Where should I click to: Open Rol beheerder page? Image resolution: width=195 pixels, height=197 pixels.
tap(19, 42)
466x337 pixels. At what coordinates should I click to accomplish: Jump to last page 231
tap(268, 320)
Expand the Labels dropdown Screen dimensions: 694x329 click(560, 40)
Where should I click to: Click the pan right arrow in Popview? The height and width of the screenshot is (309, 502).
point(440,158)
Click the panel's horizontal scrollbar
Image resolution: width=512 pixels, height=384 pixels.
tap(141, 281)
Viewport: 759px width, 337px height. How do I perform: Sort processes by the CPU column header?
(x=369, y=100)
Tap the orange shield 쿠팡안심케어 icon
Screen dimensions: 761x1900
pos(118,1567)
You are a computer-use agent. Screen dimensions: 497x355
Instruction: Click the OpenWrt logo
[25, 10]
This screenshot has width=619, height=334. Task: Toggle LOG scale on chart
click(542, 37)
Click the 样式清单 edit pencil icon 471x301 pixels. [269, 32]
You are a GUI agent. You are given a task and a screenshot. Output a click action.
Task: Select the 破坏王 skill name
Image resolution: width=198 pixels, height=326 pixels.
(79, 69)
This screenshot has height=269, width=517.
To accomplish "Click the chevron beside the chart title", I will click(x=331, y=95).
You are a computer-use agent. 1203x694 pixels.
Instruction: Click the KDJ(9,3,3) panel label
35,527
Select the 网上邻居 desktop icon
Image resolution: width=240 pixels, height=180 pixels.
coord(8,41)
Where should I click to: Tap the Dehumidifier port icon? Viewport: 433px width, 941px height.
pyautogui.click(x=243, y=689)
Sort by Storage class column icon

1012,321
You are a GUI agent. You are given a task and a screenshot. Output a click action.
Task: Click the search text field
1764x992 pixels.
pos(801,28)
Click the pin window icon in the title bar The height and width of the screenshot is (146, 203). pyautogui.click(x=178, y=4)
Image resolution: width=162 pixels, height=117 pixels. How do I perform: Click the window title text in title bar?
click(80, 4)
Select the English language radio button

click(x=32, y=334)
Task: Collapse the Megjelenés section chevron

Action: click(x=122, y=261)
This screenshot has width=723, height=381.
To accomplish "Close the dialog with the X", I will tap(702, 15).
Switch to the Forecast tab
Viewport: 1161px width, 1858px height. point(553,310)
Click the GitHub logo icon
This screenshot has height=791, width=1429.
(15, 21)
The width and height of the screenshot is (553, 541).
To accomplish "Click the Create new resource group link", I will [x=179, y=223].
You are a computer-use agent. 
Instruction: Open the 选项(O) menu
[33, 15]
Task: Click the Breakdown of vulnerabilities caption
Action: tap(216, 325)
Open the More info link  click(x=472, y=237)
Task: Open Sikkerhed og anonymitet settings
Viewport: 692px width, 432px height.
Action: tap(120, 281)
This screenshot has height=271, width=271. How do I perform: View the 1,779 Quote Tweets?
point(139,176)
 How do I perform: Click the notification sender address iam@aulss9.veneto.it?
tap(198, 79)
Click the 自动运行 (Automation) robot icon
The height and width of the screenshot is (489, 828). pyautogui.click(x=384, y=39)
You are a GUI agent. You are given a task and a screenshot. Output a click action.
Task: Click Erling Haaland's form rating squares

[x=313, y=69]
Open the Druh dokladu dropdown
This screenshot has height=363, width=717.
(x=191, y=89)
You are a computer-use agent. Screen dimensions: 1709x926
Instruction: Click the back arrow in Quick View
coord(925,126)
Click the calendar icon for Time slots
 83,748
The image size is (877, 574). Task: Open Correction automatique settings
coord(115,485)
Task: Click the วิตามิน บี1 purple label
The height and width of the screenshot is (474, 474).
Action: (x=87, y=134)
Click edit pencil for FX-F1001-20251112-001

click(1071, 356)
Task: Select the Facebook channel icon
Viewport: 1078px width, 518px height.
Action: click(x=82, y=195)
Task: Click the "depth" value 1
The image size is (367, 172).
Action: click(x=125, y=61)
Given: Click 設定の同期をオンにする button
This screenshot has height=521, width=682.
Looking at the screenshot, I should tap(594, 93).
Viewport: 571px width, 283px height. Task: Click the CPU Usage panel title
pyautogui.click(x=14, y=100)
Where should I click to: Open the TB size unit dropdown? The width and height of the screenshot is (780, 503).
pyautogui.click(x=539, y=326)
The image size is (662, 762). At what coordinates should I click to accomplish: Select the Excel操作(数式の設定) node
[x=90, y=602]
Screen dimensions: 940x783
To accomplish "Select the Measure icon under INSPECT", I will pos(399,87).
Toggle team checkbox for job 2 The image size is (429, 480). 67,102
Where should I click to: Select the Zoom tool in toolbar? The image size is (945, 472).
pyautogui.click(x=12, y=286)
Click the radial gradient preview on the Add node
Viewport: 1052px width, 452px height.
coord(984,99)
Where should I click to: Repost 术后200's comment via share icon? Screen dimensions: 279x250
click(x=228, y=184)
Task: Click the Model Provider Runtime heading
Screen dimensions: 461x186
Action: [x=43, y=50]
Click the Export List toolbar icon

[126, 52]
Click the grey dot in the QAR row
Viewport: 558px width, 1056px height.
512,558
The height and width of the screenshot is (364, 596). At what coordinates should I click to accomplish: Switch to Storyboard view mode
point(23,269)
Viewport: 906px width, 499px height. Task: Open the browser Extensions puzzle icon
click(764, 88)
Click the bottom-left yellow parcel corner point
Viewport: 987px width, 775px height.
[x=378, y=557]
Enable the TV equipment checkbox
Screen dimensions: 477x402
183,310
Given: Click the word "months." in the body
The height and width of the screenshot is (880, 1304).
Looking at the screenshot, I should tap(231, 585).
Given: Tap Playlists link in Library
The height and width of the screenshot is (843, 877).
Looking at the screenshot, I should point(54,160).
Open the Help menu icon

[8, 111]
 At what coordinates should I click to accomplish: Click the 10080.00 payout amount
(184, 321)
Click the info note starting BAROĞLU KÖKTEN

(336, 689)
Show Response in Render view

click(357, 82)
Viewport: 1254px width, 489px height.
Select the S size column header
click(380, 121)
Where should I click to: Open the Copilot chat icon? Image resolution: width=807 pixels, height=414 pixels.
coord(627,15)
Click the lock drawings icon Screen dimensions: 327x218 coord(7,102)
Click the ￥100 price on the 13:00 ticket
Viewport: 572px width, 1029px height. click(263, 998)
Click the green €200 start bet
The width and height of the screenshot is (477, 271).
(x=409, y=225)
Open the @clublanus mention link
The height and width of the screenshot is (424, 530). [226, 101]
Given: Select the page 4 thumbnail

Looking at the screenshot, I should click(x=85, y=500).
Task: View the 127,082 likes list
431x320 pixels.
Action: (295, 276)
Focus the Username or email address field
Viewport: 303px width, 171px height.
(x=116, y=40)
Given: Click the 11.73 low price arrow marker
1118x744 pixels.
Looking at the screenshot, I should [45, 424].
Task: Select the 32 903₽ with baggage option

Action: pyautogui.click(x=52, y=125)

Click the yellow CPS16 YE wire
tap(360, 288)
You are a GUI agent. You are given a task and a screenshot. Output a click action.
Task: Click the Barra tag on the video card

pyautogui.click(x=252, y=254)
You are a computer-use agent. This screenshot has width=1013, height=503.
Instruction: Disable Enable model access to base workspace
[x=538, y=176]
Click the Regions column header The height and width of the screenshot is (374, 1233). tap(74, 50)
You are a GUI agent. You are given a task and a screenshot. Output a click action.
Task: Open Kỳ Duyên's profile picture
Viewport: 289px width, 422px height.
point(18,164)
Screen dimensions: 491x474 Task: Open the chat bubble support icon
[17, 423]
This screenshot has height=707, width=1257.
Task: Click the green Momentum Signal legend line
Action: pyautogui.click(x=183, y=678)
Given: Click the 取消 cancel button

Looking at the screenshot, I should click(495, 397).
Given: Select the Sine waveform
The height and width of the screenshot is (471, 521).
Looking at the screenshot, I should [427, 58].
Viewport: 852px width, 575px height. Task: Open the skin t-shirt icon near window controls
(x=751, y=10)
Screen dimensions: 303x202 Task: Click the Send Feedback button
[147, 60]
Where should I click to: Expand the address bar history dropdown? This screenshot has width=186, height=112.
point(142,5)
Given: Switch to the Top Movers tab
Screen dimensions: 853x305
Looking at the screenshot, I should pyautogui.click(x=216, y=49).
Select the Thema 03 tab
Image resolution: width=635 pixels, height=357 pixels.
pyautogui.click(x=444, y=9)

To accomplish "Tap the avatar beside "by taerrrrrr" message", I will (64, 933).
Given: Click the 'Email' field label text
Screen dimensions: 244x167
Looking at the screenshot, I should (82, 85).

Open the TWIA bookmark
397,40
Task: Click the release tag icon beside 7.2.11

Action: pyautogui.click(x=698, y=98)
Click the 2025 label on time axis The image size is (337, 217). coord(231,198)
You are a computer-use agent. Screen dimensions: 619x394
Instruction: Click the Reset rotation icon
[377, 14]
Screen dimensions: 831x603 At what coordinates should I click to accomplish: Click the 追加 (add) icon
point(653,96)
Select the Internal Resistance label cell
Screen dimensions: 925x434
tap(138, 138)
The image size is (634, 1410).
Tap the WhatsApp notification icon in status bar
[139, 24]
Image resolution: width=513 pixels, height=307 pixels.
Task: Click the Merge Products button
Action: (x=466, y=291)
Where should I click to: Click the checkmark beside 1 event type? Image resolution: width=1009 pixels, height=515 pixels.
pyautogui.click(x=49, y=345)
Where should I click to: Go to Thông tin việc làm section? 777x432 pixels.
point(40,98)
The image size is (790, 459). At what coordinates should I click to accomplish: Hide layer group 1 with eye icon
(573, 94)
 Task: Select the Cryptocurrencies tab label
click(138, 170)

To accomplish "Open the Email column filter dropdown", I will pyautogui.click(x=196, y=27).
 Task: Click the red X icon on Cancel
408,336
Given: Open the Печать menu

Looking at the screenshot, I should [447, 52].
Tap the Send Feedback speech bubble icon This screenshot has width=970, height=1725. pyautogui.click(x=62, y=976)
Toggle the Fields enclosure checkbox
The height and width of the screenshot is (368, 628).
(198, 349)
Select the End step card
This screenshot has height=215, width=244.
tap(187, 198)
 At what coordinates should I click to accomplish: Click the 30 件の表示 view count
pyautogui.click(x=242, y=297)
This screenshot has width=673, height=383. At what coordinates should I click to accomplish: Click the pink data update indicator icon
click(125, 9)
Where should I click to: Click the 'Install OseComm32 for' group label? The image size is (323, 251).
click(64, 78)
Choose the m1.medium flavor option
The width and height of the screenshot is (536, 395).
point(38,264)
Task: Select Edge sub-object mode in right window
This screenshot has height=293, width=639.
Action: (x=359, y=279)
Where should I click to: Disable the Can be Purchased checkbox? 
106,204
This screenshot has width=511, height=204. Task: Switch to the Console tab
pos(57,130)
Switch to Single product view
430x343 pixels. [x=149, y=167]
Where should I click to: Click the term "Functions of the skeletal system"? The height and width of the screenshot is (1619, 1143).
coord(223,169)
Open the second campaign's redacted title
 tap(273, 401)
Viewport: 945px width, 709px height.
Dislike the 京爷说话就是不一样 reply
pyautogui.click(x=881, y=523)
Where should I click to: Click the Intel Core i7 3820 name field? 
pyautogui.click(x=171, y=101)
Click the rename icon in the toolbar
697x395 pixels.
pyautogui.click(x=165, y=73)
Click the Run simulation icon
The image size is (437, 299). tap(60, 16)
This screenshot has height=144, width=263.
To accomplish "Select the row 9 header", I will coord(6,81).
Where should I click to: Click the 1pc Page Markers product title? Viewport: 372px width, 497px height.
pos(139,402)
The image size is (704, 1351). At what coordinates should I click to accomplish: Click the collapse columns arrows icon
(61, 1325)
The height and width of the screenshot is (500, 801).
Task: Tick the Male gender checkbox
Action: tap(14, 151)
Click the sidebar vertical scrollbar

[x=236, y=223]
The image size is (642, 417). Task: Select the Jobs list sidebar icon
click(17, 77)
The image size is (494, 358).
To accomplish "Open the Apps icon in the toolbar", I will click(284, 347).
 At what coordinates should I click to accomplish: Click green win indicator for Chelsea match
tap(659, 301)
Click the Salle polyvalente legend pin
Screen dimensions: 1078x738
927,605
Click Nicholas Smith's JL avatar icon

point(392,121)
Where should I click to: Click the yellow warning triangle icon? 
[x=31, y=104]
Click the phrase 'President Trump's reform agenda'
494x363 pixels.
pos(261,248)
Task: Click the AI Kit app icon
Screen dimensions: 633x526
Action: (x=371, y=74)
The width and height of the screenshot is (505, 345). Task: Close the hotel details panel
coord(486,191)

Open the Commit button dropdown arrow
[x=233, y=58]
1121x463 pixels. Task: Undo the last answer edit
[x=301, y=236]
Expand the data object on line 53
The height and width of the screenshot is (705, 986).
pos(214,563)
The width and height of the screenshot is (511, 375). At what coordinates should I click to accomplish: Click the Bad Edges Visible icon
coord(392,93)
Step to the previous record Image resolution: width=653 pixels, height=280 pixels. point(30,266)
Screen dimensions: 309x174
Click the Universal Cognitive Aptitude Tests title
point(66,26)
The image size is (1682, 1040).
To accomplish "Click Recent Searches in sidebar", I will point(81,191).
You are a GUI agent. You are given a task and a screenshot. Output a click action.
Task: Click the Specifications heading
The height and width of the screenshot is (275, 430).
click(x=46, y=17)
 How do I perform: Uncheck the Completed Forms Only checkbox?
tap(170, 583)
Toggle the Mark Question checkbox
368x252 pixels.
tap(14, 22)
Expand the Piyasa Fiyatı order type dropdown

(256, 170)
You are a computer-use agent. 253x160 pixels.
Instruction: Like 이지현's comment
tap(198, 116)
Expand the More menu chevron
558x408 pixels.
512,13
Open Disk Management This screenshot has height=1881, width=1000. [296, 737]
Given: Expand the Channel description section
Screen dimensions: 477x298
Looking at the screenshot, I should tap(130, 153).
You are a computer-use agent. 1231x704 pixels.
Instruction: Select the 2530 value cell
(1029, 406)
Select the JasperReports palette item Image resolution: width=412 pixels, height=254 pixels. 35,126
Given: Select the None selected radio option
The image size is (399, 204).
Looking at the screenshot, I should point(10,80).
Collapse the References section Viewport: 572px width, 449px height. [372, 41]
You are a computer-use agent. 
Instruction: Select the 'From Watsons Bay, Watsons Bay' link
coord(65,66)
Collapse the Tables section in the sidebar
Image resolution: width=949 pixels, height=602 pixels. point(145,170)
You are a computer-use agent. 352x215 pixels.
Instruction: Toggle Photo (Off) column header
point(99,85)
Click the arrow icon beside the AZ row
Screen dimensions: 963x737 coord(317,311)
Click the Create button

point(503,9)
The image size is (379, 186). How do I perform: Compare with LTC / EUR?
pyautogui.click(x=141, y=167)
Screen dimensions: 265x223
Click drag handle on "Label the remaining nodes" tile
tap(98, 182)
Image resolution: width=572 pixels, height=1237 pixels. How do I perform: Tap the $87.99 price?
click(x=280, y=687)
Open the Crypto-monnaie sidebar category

━━━━━━

- What you have to do
Once you find the line with "The image size is (704, 1351)." in the entries above, output it and each line after it up to and including the line with "The image size is (494, 358).", and nothing else.

- Output below
The image size is (704, 1351). At what coordinates should I click to accomplish: Click the collapse columns arrows icon
(61, 1325)
The height and width of the screenshot is (500, 801).
Task: Tick the Male gender checkbox
Action: tap(14, 151)
Click the sidebar vertical scrollbar

[x=236, y=223]
The image size is (642, 417). Task: Select the Jobs list sidebar icon
click(17, 77)
The image size is (494, 358).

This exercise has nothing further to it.